Another increasing type of fuckery is for the perps to make a teeth clashing noise and sensation in my mouth, but without the teeth actually moving. This is getting more prevalent of late, and I noticed they pulled this immediately after shaking hands with the new yoga instructor earlier. This is another example of escalating the invasive abuse of late, and that isn't the only mouth/internal head noise that has increased in frequency of late (last three weeks).

I did my one hour cleaning job at the car dealership tonight and most of it went OK. In fact it was most curious when I let the boss man in when he came 10 minutes late that he said it will be a easy night, meaning only a light load of cleaning. Strange he would say that as how did he know, he just arrived. But it was true, as he was mostly done when I was ready to help him and it seemed that he should of been much more behind in getting the job done as he usually is when he comes late. Very strange to say the least.

Listening to the Dixie Flyers, bluegrass music tonight interspersed with overhead rumbling noise from my tormentors, the sickos that won't anything to go unruined.


Anonymous said...

Hi, thanks for getting back to me on the gangstalking journal. I spoke with cassie and everything got worked out. I'm writing you while being stalked right now, in real time!
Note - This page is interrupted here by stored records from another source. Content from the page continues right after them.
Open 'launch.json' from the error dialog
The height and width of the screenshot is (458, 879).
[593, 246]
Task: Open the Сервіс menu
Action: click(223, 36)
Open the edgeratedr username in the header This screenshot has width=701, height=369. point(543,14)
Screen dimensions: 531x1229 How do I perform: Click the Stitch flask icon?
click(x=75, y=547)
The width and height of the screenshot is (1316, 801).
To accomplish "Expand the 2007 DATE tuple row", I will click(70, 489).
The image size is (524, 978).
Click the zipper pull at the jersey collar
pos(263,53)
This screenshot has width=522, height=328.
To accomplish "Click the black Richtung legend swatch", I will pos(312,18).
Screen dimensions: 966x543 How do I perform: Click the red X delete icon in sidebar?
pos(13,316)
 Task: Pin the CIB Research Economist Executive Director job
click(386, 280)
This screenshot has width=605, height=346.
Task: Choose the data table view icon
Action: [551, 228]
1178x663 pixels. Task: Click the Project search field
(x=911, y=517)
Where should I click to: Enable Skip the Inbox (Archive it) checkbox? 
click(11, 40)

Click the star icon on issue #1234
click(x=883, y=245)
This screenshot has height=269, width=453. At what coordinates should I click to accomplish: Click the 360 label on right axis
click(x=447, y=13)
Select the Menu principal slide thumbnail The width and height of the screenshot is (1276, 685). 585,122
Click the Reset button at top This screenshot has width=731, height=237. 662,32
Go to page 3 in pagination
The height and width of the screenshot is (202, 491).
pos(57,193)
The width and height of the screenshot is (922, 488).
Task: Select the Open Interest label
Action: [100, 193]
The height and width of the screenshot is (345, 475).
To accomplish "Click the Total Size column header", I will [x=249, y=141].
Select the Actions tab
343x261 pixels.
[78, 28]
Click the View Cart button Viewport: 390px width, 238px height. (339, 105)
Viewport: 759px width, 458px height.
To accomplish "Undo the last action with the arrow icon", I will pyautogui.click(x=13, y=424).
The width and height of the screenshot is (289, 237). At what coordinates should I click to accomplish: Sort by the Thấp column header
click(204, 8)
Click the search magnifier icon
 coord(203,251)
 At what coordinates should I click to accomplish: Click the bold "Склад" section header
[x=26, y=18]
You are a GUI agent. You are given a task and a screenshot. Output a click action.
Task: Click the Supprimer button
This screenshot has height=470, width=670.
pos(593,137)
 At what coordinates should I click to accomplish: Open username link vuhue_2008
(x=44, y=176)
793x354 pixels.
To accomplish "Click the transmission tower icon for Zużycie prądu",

Sitting in a waiting room and undergoing a loud convo bewteen two women who's topic of discussion just so happens to be a child born with six fingers and six toes. How random right? And attention grabbing in spite of my resolve to ignore them. Of course they're speaking loudly so that's not easy anyway.Just thought you'd get a kick out of that. Pretty original IMO.

AJH said...

Glad that it worked out for you. There are many glitch barriers made for us to navigate, more than for most people. The overhead conversation "thing" is something that is of interest to the perps because word analyis (from voice) gets processed in a different part of one's brain, the amygdala. This is supposedly where psychic abilities origninate from. And as I type this I am getting laser like red and yellow plasma beams over top of my hands and between my fingers on the keyboard. I have no idea why they do this so often.